"""

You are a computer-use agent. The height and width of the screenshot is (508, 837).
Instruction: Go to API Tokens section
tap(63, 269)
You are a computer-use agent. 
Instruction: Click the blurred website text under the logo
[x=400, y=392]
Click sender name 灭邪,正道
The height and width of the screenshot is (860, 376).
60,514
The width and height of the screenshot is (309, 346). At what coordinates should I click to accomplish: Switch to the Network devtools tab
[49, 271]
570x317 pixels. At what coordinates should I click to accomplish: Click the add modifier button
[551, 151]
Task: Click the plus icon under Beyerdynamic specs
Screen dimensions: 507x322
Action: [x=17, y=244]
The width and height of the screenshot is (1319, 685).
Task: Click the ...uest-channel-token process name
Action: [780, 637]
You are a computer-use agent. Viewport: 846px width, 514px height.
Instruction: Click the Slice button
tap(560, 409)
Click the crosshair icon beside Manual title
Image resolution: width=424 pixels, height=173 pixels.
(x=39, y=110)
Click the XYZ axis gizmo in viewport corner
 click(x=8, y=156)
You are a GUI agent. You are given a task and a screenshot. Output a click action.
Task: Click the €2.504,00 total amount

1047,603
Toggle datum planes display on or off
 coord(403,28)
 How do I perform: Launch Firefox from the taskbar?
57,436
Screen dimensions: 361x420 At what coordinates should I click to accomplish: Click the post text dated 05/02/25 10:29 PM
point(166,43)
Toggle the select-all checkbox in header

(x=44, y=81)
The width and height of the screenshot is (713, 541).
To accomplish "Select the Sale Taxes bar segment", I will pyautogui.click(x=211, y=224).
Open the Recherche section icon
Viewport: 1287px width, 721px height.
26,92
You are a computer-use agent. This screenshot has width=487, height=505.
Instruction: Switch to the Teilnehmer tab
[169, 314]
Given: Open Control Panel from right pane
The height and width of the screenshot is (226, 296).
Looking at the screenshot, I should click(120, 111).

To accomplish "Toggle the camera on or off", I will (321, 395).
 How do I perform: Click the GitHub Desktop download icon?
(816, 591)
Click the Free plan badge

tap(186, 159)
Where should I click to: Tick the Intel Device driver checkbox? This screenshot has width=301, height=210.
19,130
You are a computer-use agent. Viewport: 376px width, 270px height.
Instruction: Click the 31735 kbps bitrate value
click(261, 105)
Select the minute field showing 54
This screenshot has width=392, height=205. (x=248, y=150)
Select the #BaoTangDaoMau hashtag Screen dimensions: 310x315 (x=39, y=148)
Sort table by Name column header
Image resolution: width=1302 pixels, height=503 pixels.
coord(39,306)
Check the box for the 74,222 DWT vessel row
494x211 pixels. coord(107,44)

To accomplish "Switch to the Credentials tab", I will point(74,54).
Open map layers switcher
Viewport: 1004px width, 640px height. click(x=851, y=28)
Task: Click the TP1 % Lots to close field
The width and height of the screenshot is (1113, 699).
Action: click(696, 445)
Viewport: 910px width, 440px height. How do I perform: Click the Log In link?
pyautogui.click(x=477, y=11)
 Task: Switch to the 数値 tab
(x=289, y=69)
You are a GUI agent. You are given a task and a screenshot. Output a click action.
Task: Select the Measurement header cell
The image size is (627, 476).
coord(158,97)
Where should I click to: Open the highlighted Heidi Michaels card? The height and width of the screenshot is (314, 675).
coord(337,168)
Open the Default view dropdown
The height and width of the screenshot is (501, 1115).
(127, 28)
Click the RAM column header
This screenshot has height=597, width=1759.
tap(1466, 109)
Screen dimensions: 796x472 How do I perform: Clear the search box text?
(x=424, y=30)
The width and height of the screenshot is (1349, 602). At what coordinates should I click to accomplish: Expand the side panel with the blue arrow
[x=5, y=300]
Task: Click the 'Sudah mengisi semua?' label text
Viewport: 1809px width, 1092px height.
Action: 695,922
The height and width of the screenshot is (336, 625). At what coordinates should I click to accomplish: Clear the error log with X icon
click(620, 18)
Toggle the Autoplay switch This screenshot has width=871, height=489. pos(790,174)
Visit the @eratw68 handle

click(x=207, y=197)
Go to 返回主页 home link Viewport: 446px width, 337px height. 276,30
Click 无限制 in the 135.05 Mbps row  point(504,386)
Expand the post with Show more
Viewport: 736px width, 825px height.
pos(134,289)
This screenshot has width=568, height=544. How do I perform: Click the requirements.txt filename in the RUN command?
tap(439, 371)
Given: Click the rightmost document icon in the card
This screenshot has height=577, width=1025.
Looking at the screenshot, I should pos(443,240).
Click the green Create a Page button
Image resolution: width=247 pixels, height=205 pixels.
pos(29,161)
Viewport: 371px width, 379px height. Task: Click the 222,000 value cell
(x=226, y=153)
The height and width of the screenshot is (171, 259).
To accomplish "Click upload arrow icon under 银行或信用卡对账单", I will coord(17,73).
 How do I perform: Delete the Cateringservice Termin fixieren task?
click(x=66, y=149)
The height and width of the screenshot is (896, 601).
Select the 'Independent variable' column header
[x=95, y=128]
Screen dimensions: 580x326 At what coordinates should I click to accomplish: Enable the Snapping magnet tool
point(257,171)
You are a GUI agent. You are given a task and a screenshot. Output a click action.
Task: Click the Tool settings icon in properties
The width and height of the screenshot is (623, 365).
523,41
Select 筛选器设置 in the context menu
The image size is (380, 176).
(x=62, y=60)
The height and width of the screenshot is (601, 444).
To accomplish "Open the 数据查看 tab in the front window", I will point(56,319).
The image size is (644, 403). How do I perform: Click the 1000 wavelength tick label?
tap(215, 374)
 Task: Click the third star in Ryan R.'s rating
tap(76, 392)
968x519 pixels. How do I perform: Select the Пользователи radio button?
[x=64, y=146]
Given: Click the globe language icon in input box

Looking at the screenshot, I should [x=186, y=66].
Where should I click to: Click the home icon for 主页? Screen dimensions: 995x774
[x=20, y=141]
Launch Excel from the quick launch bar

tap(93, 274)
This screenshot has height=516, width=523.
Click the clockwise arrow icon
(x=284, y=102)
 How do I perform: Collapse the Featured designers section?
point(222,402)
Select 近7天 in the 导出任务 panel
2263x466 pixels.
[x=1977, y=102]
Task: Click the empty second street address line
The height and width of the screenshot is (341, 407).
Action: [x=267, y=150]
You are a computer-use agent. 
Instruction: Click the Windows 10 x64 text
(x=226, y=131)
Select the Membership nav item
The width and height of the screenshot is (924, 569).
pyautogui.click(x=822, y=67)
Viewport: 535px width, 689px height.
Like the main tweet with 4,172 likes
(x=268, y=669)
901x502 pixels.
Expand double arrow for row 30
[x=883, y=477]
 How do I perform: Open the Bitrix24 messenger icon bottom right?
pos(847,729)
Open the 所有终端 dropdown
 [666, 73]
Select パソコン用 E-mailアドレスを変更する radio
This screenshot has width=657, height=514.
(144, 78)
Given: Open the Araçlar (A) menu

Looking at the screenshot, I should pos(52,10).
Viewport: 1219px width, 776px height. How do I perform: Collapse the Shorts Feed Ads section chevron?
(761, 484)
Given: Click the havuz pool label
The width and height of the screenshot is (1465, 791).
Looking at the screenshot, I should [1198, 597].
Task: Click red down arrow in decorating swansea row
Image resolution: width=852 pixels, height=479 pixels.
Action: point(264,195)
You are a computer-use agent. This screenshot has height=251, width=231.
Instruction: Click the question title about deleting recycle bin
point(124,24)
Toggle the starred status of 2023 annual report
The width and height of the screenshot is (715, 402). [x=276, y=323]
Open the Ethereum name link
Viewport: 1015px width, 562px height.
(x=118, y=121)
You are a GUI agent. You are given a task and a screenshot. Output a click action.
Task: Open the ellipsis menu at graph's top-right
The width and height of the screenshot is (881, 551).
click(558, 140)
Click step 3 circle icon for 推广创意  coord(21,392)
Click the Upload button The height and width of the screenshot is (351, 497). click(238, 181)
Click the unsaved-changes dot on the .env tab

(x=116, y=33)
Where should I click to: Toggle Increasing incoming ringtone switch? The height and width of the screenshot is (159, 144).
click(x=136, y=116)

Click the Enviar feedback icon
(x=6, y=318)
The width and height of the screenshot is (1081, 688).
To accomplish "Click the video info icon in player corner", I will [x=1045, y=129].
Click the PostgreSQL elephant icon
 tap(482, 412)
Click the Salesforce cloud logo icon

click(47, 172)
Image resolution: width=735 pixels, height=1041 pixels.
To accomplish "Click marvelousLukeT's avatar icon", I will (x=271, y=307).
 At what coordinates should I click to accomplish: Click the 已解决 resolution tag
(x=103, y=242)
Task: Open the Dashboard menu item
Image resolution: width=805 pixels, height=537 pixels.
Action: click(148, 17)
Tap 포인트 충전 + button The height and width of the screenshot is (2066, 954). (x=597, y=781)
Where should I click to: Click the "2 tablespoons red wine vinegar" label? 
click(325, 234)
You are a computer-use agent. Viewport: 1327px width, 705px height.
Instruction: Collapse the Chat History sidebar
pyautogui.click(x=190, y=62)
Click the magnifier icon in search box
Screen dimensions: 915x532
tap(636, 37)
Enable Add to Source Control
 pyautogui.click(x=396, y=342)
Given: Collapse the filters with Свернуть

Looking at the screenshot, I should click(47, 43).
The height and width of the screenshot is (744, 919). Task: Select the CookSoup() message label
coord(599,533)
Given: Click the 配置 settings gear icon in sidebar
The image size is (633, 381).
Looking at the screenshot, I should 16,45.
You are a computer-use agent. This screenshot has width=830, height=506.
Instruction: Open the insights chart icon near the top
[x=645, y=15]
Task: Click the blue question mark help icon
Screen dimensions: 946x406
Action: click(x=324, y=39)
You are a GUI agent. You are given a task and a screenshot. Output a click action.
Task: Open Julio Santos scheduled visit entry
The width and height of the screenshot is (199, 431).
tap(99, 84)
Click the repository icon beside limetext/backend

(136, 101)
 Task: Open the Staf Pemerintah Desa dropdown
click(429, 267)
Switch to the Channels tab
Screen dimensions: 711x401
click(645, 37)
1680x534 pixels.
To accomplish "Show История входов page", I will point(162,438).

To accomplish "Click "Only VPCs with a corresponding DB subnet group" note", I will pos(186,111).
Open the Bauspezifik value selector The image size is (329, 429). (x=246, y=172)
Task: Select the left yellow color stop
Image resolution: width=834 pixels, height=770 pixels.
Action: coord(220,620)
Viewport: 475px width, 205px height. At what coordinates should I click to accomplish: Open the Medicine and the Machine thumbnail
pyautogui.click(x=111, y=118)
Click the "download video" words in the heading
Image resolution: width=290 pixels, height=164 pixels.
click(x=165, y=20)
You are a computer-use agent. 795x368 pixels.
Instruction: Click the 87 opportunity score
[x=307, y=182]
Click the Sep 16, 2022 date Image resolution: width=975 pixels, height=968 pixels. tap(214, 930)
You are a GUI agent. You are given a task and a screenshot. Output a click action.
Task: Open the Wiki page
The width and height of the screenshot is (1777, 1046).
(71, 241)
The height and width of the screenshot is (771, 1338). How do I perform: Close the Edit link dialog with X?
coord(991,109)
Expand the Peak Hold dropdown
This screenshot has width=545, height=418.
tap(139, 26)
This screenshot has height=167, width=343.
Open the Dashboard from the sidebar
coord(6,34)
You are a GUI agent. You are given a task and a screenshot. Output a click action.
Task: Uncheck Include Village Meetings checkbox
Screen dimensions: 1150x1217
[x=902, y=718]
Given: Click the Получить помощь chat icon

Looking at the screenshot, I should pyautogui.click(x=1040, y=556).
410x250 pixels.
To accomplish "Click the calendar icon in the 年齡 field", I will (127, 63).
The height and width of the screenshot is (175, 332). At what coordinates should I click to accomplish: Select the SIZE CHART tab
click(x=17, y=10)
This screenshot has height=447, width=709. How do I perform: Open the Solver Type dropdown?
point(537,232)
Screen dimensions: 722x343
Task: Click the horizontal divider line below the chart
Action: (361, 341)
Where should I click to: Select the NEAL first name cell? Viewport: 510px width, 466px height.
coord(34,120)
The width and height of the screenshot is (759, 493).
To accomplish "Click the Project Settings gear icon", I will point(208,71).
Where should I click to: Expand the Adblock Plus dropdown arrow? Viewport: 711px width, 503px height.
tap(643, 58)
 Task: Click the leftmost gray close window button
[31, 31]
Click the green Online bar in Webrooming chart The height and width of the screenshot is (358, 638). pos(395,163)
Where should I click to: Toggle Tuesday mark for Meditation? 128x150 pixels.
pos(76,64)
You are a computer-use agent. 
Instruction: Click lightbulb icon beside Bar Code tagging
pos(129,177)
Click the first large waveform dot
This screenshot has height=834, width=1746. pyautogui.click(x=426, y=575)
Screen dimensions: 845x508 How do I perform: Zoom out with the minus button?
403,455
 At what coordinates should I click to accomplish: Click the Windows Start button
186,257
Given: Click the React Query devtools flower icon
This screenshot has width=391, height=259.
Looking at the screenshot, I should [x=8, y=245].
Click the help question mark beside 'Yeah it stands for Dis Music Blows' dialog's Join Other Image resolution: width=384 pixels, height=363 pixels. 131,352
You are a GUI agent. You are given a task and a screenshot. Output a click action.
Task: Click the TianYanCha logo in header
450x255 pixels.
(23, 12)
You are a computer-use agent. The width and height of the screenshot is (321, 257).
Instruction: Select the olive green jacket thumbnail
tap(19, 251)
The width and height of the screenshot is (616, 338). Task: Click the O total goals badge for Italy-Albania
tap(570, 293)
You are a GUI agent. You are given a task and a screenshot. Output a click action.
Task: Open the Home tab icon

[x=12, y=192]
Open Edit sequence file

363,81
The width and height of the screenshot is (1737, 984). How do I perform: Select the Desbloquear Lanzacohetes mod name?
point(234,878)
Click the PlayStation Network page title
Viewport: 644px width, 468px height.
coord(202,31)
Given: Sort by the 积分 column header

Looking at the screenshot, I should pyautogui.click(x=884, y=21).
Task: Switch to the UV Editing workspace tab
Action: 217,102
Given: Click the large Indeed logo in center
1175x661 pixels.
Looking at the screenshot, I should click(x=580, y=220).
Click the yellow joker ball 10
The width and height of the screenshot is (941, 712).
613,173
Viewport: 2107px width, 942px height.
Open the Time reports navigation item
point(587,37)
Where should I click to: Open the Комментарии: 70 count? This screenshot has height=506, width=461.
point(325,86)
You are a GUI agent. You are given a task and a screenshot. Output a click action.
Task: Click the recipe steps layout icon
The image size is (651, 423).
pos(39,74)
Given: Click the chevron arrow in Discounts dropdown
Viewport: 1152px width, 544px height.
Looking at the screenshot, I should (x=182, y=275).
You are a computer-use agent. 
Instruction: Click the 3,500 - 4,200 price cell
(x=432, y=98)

"""

All lines in the records with the string "gear" should be copied out.

TASK ANSWER:
Given: Click the 配置 settings gear icon in sidebar
To accomplish "Click the Project Settings gear icon", I will point(208,71).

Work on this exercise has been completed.